Source material section start

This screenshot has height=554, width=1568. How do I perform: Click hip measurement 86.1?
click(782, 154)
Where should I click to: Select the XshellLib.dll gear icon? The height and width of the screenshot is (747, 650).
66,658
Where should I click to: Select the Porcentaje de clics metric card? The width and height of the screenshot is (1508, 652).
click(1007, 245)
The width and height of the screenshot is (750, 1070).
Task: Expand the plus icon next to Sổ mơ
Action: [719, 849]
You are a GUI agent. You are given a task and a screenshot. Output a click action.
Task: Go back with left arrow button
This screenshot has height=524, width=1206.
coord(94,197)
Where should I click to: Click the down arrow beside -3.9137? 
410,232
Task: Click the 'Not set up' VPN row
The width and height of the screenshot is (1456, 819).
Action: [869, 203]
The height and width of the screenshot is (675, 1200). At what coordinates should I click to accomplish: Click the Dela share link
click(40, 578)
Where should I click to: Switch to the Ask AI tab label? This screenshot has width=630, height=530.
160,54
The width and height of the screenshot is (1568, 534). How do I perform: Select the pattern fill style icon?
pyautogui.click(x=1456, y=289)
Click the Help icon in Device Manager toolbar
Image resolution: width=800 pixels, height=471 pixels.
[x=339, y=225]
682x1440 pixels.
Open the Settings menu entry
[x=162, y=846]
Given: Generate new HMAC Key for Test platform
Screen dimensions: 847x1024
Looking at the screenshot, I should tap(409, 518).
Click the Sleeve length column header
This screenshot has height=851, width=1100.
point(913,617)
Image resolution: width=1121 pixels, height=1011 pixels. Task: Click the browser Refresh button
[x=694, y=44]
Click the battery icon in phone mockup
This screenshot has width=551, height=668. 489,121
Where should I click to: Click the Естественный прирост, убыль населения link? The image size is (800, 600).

Source material section end

## What is being asked
Each line, starting with the one containing "Click the Sleeve length column header" and ending with the last line of the records above, should be reproduced exactly.

## Result for this task
Click the Sleeve length column header
This screenshot has height=851, width=1100.
point(913,617)
Image resolution: width=1121 pixels, height=1011 pixels. Task: Click the browser Refresh button
[x=694, y=44]
Click the battery icon in phone mockup
This screenshot has width=551, height=668. 489,121
Where should I click to: Click the Естественный прирост, убыль населения link? The image size is (800, 600).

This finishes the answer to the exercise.